Source: © PROTEIN DATABANK

The HK97 capsid weighs 13 MDa

Doctors may one day diagnose viral diseases with mass spectrometers, according to a US chemist who has measured the mass spectrum of large viral protein shells and blood-clotting glycoproteins with unprecedented quality.  

Mark Bier, of Carnegie Mellon University, Pittsburgh, US, explained to the meeting of the American Chemical Society in Boston that his team used a MALDI-TOF cryodetector to analyse the capsid head of the Hong Kong 97 virus, weighing 13 MDa, to within one percent mass accuracy. Higher masses and intact viruses were certainly within reach, Bier said. 

’This is a new frontier in mass spectrometry research,’ said Bier. As he explained, mass spectrometers usually analyse protein composition by identifying their digested fragments - but this process takes too long for an instant clinical diagnosis. Yet soft ionisation techniques such as MALDI or electrospray mass spectrometry can produce a spectrum - identifying molecules in just a few minutes. If larger molecules could be fingerprinted accurately enough by being fragmented inside a spectrometer, doctors could hope to use mass spectrometry to diagnose a viral infection or a blood disease. 

Instant spectrometry on enormous molecules is not new.
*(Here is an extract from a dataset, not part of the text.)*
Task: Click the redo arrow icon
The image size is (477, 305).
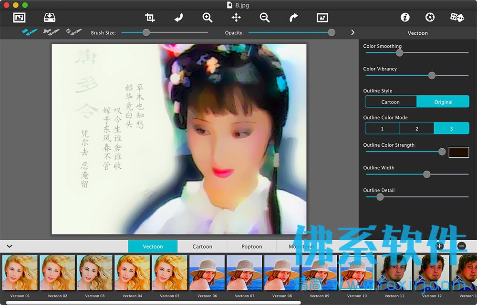Action: (x=293, y=18)
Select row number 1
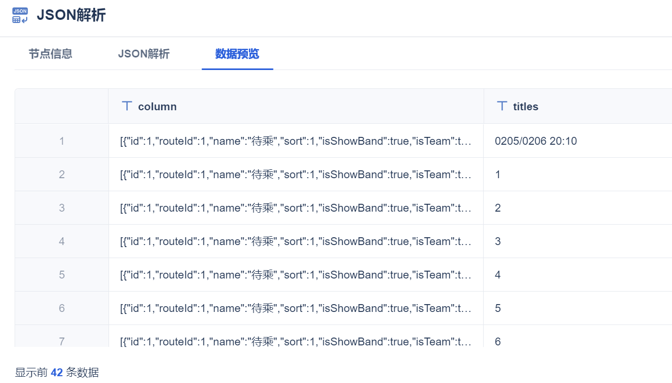672x383 pixels. pyautogui.click(x=62, y=141)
In 2001, a team led by Gary Siuzdak at the Scripps Centre for Mass Spectrometry, La Jolla, California, used electrospray ionisation mass spectrometry to measure the tobacco mosaic virus, at 40 MDa.1 But those measurements were less sensitive, confirming the mass to within only 15 percent.  

Instrument improvement was the key to Bier’s success: his ultra-sensitive cryodetector works at 0.3K, picking up the massive slow-moving biological particles which normal detectors struggle to measure.  

Although Siuzdak cautioned that disease diagnosis was a long way off, as viral signals in biological samples could be swamped amongst thousands of other smaller proteins, he agreed that mass spectrometry had enormous clinical potential. 

Bier also explained that he was analysing the composition of human plasma von Willebrand factor, a glycoprotein which is required for blood clotting. In von Willebrand’s disease, the glycoproteins join up into too many, or too few, multimers, causing faulty clotting. Bier hopes that mass spectrometry may find new multimeric combinations, aiding study of the disease.